Seriously. Nobody _ever_ does "nice make", unless they are seriously repressed beta-males (eg MIS people who get shouted at when they do system maintenance unless they hide in dark corners and don't get discovered). It just doesn't happen.

:)

sciurus · on July 26, 2011

If you don't have schedtool available on your distro, you can use 'chrt --batch 0' instead.

otterley · on July 27, 2011

ionice(1) only works if you're using the CFQ I/O scheduler, and even then, only on reads.

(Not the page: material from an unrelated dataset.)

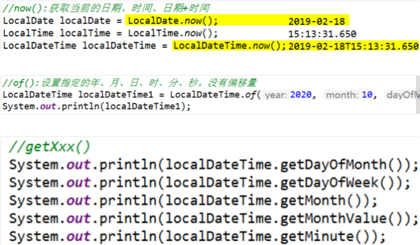The image size is (420, 245).
Task: Click the value 2020 in of()
Action: point(301,95)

adobriyan · on July 27, 2011

"make -jN" is peanuts.

Now, "make -j" on Linux source tree is not something most machines recover from.

afhof · on July 26, 2011

I had heard that the load averages were the size of the scheduler's ready queue. If that is correct, wouldn't a load of more than 1.00 on a multi processor machine still be bad, since processes are ready to fire but are waiting for the next jiffy?

seiji · on July 26, 2011

Here's a more thorough treatment (with maths and all):

http://www.teamquest.com/pdfs/whitepaper/ldavg1.pdf

http://www.teamquest.com/pdfs/whitepaper/ldavg2.pdf

kronusaturn · on July 26, 2011

Each CPU has its own scheduler queue; load average represents the summed length of all of them.

Create · on July 26, 2011

http://video.google.com/videoplay?docid=-8002801113289007228

ftp://crisp.dyndns-server.com/pub/release/website/dtrace/

quantumhobbit · on July 27, 2011

So how does this change for logical/nonphysical cores. Should a hyperthreaded dual core system be considered full at a load of 2.00, 4.00 or something in between like 3.00?